(Data excerpts)

-------------------------

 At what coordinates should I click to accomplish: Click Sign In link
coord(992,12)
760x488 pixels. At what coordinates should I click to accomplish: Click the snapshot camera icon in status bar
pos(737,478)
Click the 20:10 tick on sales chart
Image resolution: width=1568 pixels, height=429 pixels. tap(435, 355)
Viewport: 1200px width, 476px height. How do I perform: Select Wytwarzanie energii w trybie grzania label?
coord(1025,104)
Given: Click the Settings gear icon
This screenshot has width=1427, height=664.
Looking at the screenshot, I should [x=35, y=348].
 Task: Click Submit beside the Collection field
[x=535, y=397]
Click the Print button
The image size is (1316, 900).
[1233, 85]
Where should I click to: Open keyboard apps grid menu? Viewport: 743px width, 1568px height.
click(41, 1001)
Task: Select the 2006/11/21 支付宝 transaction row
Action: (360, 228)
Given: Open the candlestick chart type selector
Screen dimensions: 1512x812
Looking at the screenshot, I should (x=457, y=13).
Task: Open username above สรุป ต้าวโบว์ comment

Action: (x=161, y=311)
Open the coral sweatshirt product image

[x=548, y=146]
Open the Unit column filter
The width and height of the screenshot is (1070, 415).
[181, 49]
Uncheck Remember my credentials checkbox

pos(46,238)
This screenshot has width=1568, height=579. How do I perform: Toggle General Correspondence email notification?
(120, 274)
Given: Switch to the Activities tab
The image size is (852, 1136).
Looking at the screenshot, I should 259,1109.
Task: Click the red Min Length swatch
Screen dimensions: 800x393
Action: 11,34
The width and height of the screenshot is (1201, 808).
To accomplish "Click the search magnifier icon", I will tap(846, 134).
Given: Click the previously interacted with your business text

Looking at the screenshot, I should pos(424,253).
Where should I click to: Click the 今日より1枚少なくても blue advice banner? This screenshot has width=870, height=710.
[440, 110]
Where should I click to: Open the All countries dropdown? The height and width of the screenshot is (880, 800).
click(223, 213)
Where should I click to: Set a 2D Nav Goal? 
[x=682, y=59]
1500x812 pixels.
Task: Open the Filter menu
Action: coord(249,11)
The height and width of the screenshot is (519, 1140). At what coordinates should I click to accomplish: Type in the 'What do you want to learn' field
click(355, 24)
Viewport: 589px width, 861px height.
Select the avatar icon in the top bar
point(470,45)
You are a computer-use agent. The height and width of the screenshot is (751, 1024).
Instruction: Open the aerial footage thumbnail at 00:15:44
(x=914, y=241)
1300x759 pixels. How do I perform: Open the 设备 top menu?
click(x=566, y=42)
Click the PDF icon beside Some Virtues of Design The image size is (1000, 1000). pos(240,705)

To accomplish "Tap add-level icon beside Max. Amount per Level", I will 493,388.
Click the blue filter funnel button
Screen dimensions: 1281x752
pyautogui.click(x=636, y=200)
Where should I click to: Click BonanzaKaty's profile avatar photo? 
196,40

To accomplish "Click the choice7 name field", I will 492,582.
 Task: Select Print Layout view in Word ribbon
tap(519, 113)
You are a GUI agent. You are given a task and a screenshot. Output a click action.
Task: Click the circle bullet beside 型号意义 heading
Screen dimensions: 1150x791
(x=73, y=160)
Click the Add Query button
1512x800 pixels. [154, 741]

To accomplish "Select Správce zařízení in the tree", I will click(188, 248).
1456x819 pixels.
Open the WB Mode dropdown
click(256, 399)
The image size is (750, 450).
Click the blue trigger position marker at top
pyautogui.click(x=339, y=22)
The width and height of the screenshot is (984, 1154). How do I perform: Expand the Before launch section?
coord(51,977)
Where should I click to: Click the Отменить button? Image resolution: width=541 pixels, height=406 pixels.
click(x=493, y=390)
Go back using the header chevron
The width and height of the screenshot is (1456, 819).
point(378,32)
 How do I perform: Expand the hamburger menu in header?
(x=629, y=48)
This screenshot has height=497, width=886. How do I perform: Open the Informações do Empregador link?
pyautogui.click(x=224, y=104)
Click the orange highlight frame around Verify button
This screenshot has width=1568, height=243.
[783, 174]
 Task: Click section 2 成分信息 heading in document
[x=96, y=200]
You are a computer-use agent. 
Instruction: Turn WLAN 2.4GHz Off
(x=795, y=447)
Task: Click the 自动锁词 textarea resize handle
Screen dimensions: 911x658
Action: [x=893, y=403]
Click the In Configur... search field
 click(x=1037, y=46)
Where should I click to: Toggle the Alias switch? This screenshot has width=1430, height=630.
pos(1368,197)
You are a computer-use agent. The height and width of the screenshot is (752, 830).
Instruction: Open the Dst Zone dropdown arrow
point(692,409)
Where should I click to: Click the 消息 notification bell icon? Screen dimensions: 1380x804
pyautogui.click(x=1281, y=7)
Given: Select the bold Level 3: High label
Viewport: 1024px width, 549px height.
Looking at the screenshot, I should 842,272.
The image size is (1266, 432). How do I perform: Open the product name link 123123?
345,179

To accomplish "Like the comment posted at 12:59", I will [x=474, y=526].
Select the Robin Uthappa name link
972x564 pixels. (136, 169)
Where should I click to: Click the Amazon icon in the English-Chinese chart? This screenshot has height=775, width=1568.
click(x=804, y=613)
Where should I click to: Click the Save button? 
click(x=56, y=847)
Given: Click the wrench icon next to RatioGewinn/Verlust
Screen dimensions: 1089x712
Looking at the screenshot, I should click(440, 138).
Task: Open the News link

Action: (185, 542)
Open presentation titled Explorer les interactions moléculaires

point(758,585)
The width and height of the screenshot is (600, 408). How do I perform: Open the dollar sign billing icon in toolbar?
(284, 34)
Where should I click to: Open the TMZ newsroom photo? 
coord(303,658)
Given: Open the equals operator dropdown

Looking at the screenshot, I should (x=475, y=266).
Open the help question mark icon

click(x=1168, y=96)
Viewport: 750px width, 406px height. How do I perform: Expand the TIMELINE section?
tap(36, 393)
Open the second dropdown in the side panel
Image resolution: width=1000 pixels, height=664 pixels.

-------------------------

Brief: Reply with the complete records, restated exactly.

Solution to this exercise:
 At what coordinates should I click to accomplish: Click Sign In link
coord(992,12)
760x488 pixels. At what coordinates should I click to accomplish: Click the snapshot camera icon in status bar
pos(737,478)
Click the 20:10 tick on sales chart
Image resolution: width=1568 pixels, height=429 pixels. tap(435, 355)
Viewport: 1200px width, 476px height. How do I perform: Select Wytwarzanie energii w trybie grzania label?
coord(1025,104)
Given: Click the Settings gear icon
This screenshot has width=1427, height=664.
Looking at the screenshot, I should [x=35, y=348].
 Task: Click Submit beside the Collection field
[x=535, y=397]
Click the Print button
The image size is (1316, 900).
[1233, 85]
Where should I click to: Open keyboard apps grid menu? Viewport: 743px width, 1568px height.
click(41, 1001)
Task: Select the 2006/11/21 支付宝 transaction row
Action: (360, 228)
Given: Open the candlestick chart type selector
Screen dimensions: 1512x812
Looking at the screenshot, I should (x=457, y=13).
Task: Open username above สรุป ต้าวโบว์ comment

Action: (x=161, y=311)
Open the coral sweatshirt product image

[x=548, y=146]
Open the Unit column filter
The width and height of the screenshot is (1070, 415).
[181, 49]
Uncheck Remember my credentials checkbox

pos(46,238)
This screenshot has width=1568, height=579. How do I perform: Toggle General Correspondence email notification?
(120, 274)
Given: Switch to the Activities tab
The image size is (852, 1136).
Looking at the screenshot, I should 259,1109.
Task: Click the red Min Length swatch
Screen dimensions: 800x393
Action: 11,34
The width and height of the screenshot is (1201, 808).
To accomplish "Click the search magnifier icon", I will tap(846, 134).
Given: Click the previously interacted with your business text

Looking at the screenshot, I should pos(424,253).
Where should I click to: Click the 今日より1枚少なくても blue advice banner? This screenshot has width=870, height=710.
[440, 110]
Where should I click to: Open the All countries dropdown? The height and width of the screenshot is (880, 800).
click(223, 213)
Where should I click to: Set a 2D Nav Goal? 
[x=682, y=59]
1500x812 pixels.
Task: Open the Filter menu
Action: coord(249,11)
The height and width of the screenshot is (519, 1140). At what coordinates should I click to accomplish: Type in the 'What do you want to learn' field
click(355, 24)
Viewport: 589px width, 861px height.
Select the avatar icon in the top bar
point(470,45)
You are a computer-use agent. The height and width of the screenshot is (751, 1024).
Instruction: Open the aerial footage thumbnail at 00:15:44
(x=914, y=241)
1300x759 pixels. How do I perform: Open the 设备 top menu?
click(x=566, y=42)
Click the PDF icon beside Some Virtues of Design The image size is (1000, 1000). pos(240,705)

To accomplish "Tap add-level icon beside Max. Amount per Level", I will 493,388.
Click the blue filter funnel button
Screen dimensions: 1281x752
pyautogui.click(x=636, y=200)
Where should I click to: Click BonanzaKaty's profile avatar photo? 
196,40

To accomplish "Click the choice7 name field", I will 492,582.
 Task: Select Print Layout view in Word ribbon
tap(519, 113)
You are a GUI agent. You are given a task and a screenshot. Output a click action.
Task: Click the circle bullet beside 型号意义 heading
Screen dimensions: 1150x791
(x=73, y=160)
Click the Add Query button
1512x800 pixels. [154, 741]

To accomplish "Select Správce zařízení in the tree", I will click(188, 248).
1456x819 pixels.
Open the WB Mode dropdown
click(256, 399)
The image size is (750, 450).
Click the blue trigger position marker at top
pyautogui.click(x=339, y=22)
The width and height of the screenshot is (984, 1154). How do I perform: Expand the Before launch section?
coord(51,977)
Where should I click to: Click the Отменить button? Image resolution: width=541 pixels, height=406 pixels.
click(x=493, y=390)
Go back using the header chevron
The width and height of the screenshot is (1456, 819).
point(378,32)
 How do I perform: Expand the hamburger menu in header?
(x=629, y=48)
This screenshot has height=497, width=886. How do I perform: Open the Informações do Empregador link?
pyautogui.click(x=224, y=104)
Click the orange highlight frame around Verify button
This screenshot has width=1568, height=243.
[783, 174]
 Task: Click section 2 成分信息 heading in document
[x=96, y=200]
You are a computer-use agent. 
Instruction: Turn WLAN 2.4GHz Off
(x=795, y=447)
Task: Click the 自动锁词 textarea resize handle
Screen dimensions: 911x658
Action: [x=893, y=403]
Click the In Configur... search field
 click(x=1037, y=46)
Where should I click to: Toggle the Alias switch? This screenshot has width=1430, height=630.
pos(1368,197)
You are a computer-use agent. The height and width of the screenshot is (752, 830).
Instruction: Open the Dst Zone dropdown arrow
point(692,409)
Where should I click to: Click the 消息 notification bell icon? Screen dimensions: 1380x804
pyautogui.click(x=1281, y=7)
Given: Select the bold Level 3: High label
Viewport: 1024px width, 549px height.
Looking at the screenshot, I should 842,272.
The image size is (1266, 432). How do I perform: Open the product name link 123123?
345,179

To accomplish "Like the comment posted at 12:59", I will [x=474, y=526].
Select the Robin Uthappa name link
972x564 pixels. (136, 169)
Where should I click to: Click the Amazon icon in the English-Chinese chart? This screenshot has height=775, width=1568.
click(x=804, y=613)
Where should I click to: Click the Save button? 
click(x=56, y=847)
Given: Click the wrench icon next to RatioGewinn/Verlust
Screen dimensions: 1089x712
Looking at the screenshot, I should click(440, 138).
Task: Open the News link

Action: (185, 542)
Open presentation titled Explorer les interactions moléculaires

point(758,585)
The width and height of the screenshot is (600, 408). How do I perform: Open the dollar sign billing icon in toolbar?
(284, 34)
Where should I click to: Open the TMZ newsroom photo? 
coord(303,658)
Given: Open the equals operator dropdown

Looking at the screenshot, I should (x=475, y=266).
Open the help question mark icon

click(x=1168, y=96)
Viewport: 750px width, 406px height. How do I perform: Expand the TIMELINE section?
tap(36, 393)
Open the second dropdown in the side panel
Image resolution: width=1000 pixels, height=664 pixels.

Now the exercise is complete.